Becky Adams looked uncertainly at Joan Hapgood. Though she recognized her immediately, she appeared different to Becky than the last time she’d seen her, at Mr. Hapgood’s funeral. She had changed the way she did her hair, putting it up in a French twist, and her makeup was different too. It almost looked like she wasn’t wearing any, except that her cheekbones seemed a little higher, and her eyes looked wider apart.

Though Becky had always thought Matt’s mother was pretty, she now seemed truly beautiful. Even the way she stood made her look different, and left Becky feeling self-conscious about her own plain features and slumping posture.

“What is it, Becky?”

Becky frowned uncertainly. Even Mrs. Hapgood’s voice sounded different — low, and sort of throaty. “Is — I was wondering if Matt’s home,” she said, her voice faltering.

Cynthia hesitated, then pulled the door further open and stepped back. “I’m afraid he’s upstairs in the shower, but I’m sure he’ll want to see you. Won’t you come in?”

Becky remained where she was for a moment. It almost seemed to her that the woman inviting her into the house wasn’t Mrs. Hapgood at all. But of course she could see that it was. She stepped inside.

“Perhaps you’d like to wait in here,” Cynthia said, guiding her through the wide archway that led to the spacious living room. She gestured Becky into one of the wingbacked chairs that flanked the fireplace, and lowered herself onto the edge of the one opposite it. “I’m sure Matt won’t be more than a few minutes,” she went on, her eyes fixing on Becky.

Becky fidgeted under her gaze. “Maybe I should come back some other time,” she said, starting to get up. “Or you could just have Matt call me.”

Cynthia leaned forward, holding out her hand as if to stop Becky. “Oh, no,” she insisted. “You mustn’t go — you just got here, and I know Matt wouldn’t want to miss you.”

Uncertain what to do, Becky nervously eased herself back into the chair. Then the demeanor of the woman sitting opposite her changed.

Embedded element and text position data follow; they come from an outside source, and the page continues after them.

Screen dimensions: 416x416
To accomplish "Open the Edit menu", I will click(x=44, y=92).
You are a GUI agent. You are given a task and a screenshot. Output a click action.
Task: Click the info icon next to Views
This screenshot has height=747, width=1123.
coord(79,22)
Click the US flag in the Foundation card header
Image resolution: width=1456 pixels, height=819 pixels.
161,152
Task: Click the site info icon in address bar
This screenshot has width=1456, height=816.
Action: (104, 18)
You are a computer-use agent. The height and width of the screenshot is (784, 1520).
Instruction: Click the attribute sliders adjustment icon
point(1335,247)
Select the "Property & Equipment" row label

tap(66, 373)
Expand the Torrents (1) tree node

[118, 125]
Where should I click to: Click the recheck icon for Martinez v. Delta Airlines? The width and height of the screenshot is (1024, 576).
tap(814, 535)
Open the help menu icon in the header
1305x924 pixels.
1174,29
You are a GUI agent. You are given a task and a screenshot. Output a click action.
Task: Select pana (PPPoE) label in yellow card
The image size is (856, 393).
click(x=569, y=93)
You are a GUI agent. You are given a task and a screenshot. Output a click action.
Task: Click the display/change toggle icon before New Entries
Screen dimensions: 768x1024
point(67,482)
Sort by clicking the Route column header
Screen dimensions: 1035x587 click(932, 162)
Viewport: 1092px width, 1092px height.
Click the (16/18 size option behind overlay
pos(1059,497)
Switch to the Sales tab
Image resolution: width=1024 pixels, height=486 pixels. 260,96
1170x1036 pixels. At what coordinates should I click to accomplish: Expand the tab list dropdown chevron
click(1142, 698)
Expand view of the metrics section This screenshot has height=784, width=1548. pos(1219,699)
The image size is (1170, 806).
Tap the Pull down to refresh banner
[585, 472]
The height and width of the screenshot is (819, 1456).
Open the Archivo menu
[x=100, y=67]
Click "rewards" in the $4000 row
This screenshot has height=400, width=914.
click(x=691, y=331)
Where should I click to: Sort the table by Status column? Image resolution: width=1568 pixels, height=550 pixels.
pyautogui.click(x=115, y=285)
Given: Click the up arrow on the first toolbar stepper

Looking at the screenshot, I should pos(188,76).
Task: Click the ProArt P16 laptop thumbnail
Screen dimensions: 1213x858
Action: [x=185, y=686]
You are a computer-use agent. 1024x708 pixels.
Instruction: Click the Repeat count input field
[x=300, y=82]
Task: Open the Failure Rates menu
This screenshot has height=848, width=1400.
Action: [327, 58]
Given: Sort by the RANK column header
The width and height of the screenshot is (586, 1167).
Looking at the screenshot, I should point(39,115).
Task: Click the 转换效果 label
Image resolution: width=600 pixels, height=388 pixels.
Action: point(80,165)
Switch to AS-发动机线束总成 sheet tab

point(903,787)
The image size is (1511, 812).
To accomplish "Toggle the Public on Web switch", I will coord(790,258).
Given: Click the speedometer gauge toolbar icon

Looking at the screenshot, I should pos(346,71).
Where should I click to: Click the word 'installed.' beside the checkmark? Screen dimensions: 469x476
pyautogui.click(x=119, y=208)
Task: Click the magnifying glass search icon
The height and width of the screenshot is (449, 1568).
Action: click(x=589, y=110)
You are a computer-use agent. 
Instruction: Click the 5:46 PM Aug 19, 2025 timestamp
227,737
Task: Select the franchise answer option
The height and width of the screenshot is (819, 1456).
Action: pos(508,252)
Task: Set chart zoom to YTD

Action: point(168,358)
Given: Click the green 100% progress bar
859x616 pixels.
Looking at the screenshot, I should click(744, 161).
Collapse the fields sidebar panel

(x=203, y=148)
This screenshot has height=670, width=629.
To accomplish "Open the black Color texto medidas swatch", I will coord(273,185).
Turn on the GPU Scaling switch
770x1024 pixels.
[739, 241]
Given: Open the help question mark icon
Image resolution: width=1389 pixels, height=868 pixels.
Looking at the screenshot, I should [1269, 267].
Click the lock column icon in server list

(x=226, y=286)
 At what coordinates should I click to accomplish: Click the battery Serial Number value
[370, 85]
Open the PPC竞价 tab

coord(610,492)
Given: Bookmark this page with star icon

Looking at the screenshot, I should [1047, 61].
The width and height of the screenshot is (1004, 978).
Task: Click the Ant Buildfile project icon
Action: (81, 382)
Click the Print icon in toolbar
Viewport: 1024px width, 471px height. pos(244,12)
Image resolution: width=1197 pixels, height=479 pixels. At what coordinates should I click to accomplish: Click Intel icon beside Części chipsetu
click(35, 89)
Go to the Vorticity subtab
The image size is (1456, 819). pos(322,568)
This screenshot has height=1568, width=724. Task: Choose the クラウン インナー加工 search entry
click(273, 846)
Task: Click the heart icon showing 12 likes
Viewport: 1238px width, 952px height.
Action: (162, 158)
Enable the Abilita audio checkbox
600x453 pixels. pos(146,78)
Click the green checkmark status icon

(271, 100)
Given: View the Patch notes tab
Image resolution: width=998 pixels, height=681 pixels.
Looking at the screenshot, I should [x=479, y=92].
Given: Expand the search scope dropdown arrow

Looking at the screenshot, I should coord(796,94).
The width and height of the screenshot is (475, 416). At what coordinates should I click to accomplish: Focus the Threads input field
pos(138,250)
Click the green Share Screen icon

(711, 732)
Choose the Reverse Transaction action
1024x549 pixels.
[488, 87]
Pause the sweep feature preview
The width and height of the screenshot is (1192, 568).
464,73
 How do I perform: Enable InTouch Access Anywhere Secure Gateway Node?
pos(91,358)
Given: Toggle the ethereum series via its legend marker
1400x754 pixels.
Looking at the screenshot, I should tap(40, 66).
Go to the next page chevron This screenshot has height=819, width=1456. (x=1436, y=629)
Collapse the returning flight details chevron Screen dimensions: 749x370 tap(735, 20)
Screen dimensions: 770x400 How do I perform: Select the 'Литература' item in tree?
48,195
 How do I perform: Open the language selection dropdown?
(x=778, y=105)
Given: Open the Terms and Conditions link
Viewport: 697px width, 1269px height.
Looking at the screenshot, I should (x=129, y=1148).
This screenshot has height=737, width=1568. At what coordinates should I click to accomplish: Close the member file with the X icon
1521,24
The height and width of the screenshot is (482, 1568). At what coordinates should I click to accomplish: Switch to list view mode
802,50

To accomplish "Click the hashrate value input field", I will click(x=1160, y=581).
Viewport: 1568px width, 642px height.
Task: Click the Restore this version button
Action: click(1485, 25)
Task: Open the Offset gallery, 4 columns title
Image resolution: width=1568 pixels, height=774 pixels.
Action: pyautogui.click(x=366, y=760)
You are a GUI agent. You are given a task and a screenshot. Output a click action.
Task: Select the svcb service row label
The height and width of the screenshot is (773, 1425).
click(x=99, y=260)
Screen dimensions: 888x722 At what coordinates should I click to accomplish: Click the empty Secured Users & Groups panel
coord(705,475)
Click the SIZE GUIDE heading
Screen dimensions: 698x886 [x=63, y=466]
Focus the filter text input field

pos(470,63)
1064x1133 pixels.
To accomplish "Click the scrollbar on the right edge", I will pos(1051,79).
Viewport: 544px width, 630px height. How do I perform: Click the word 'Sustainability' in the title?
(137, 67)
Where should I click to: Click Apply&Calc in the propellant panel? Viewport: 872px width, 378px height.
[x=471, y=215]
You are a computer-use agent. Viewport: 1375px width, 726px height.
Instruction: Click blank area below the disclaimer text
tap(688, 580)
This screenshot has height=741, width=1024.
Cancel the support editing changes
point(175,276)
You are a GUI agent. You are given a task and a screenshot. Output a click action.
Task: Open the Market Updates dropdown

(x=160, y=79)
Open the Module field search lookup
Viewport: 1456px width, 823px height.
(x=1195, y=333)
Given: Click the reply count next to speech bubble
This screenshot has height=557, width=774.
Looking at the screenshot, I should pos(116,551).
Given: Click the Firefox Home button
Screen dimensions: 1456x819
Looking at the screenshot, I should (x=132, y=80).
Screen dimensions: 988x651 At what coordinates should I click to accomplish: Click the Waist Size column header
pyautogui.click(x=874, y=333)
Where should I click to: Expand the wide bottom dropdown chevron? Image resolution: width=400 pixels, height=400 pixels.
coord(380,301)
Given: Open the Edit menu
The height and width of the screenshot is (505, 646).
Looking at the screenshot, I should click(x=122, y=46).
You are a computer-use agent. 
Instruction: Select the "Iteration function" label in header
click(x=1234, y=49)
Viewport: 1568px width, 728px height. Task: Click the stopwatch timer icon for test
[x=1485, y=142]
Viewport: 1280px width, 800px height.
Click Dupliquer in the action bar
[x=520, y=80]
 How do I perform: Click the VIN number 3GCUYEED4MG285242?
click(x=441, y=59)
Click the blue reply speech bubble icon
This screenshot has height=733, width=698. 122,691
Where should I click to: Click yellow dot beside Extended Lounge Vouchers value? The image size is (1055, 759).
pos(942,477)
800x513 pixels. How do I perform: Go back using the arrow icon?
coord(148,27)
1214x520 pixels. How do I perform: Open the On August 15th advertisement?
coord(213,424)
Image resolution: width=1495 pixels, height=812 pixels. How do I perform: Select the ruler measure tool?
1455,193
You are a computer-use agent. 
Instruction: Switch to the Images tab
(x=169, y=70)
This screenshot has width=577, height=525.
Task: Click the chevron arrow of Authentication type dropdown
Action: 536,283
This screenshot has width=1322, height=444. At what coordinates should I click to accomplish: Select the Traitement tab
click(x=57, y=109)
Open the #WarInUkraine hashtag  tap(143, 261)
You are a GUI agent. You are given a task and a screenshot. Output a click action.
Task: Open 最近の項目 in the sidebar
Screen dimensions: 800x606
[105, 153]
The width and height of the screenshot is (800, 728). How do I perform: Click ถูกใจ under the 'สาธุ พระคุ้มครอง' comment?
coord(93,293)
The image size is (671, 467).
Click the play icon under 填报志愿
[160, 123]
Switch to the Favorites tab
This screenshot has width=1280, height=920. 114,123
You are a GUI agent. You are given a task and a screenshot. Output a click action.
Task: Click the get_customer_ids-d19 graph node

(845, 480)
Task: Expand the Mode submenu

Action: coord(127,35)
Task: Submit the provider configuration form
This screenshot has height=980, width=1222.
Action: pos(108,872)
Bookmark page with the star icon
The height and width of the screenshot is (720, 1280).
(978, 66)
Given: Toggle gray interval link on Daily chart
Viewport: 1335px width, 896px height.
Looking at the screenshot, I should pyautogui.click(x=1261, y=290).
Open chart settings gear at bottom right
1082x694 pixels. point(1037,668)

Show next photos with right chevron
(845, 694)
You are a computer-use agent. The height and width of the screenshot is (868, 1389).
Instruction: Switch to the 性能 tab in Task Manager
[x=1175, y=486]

“You’re in love with my son, aren’t you?” Cynthia Moore asked, her eyes hardening, her voice suddenly cold.

“No!” Becky protested. “I — ”

“Of course you are. It shows all over you. But it won’t do you any good. He belongs to me!”

Becky’s stomach suddenly felt hollow, and a chill ran through her. What was Mrs. Hapgood talking about? In a cold sweat that made her body feel clammy, Becky stood up. She was so frightened, her legs would barely support her. “I better go home,” she said, her voice quavering.

Opposite her, Mrs. Hapgood rose from her chair, her eyes still fixed on her, but it semed to Becky that she was seeing something, or someone, else.

“Joan wanted him,” she said, “and Bill wanted him, and that terrible Conroe girl. They all wanted Matt, but none of them could have him.” Her eyes bored into Becky, who was trembling now. “You can’t have him either, you pathetic child. He’s mine, and he always will be.”

Becky tried to back away, tried to turn and run to the front door, but her body refused to obey her. It wasn’t until Mrs. Hapgood moved toward her, her hands reaching out, that Becky finally came back to life and wheeled away. But her foot caught on the thick Oriental rug and she fell, sprawling facedown. She tried to scramble to her feet, but by then Mrs. Hapgood was on top of her, sitting astride her, pinning her to the floor.

Then she felt the woman’s hands clutching at her hair, pulling her head up.

“Do you understand?” Cynthia screamed. “You can’t have him!” She slammed Becky’s head onto the floor, then raised it. “I won’t let you have him!”

Again she slammed Becky’s face into the carpet, and a howl of pain and terror erupted from the girl’s throat.

“No one can have him!”

She smashed Becky’s head against the floor again.

“He’s mine… he’ll always be mine… I’ll never let anyone take him away again.”

When Cynthia’s fury was finally spent, Becky Adams lay still on the carpet.